JB: We’re kind of a freaky mix of things, in a way. We started out listening mostly to 80es pop, growing up. Good pop music. Some of it you would even call experimental by today’s standards, PRINCE, KATE BUSH and all kinds of other stuff. I listened a lot to Jean-Michel Jarre when I was a kid, in my grandparents cabin, I really liked how those compositions felt like other worlds. Then NIRVANA came out, and that’s when we got that push, the idea of ‘how cool would it be to start a band?’ Before then, we did different kinds of creative things (3 of us went to the same school, since we were 5 years old). But after that, the whole idea of having that kind of identity or a little club. And we started going to shows.
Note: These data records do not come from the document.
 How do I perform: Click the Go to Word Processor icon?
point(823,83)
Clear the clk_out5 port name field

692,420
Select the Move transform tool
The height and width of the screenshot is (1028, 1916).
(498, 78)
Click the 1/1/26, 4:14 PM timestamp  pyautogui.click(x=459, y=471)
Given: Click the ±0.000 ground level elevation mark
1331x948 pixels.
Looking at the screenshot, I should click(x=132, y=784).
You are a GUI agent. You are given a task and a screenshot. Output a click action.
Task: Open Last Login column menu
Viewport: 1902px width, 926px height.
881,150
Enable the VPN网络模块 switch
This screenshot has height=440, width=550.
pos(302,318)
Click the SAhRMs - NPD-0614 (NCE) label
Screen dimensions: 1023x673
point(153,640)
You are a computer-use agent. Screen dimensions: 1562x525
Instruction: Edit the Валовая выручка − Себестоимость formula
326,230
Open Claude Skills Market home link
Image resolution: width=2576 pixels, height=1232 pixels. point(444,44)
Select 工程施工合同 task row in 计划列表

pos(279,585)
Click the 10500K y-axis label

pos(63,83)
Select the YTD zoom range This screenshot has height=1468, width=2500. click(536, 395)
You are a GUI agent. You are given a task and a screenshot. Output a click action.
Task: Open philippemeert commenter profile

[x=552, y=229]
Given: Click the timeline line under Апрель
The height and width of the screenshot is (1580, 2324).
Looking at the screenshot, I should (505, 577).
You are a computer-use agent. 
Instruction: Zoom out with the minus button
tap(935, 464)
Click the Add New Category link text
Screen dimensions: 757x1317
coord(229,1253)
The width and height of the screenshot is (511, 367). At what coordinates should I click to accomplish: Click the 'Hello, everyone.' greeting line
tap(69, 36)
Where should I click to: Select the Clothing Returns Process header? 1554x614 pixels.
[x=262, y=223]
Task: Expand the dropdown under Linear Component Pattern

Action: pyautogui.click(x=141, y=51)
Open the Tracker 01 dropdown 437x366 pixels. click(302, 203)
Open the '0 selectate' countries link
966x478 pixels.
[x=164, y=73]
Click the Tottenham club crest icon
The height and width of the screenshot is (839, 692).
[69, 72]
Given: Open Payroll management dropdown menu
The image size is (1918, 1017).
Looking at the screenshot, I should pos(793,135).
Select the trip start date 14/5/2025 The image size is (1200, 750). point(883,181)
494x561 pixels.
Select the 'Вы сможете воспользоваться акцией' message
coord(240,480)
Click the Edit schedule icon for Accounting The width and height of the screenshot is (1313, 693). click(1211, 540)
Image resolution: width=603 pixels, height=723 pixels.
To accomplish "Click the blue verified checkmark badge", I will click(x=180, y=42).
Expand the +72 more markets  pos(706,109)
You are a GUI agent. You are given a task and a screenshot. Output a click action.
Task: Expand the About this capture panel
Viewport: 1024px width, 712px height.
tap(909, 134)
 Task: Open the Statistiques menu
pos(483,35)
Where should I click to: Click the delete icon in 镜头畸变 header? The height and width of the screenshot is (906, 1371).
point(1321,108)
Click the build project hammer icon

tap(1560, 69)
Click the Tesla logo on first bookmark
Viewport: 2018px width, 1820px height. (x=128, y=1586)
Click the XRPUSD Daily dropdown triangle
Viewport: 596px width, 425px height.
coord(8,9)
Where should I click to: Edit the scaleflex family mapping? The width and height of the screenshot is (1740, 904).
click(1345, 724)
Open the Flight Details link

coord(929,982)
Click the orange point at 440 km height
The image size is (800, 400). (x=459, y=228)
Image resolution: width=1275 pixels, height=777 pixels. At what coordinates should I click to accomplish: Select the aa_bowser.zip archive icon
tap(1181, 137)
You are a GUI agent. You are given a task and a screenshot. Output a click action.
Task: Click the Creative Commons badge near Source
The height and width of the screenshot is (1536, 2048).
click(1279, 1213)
We were about 14-15. We saw MY BLOODY VALENTINE, and it was like nothing we’d ever experienced. The idea of this beauty hiding inside cascades of almost unbearable noise, I think this all helped shape us, all these different elements.

‘Our fans are very creative’

Do you have any new approaches that you would love to experiment with in the future? Have you ever felt possessive with a certain sound, say, the MEW sound that you were one of the few who liked/created/knew about and then it blew up?
JB: We have giant notebooks full of ideas to try out, but really the bulk of it mostly comes from the 4 of us playing together. Yeah I don’t know… sometimes friends of mine send me links like ‘this band really ripped you off,’ and I listen, but I can’t really hear it… I think it would be presumptuous to claim that we were the start of any of it. We just try to make the music that we would like to listen to. I think that’s a really good starting point for any band. We’ve come to know a lot of musicians, who like what we do, sometimes I feel like we’re a bands band, you know? And our fans are very creative. They just make amazing things, and that makes me happy, feels like we are at least an inspiration to some people. In reality, I’m still so grateful that there is even people coming to our shows, and buying our albums, that we get to experience that kind of appreciation. It’s still kind of unbelievable to me.

We are all about hope and passion. What role do these elements play in your daily live as an artist?
JB: We’re very passionate about what we do. That’s not to say we take ourselves extremely seriously or anything, it just means that it’s really important to us. We don’t expect it to be as important to other people, or for other people to be as passionate about it. But when they are, that’s obviously a real gift. And if I could choose one thing to convey in music, it would probably be Hope. I like songs of despair, I love the feeling of identifying with someone else’s melancholy, because it feels like being understood, you know? It feels a little less lonely to hang around on this planet if there are people out there who can express the feelings you have but cannot explain. So music gives me hope, and if it’s sad and dark it makes me happy. Isn’t that strange? I think music is my favorite kind of hope.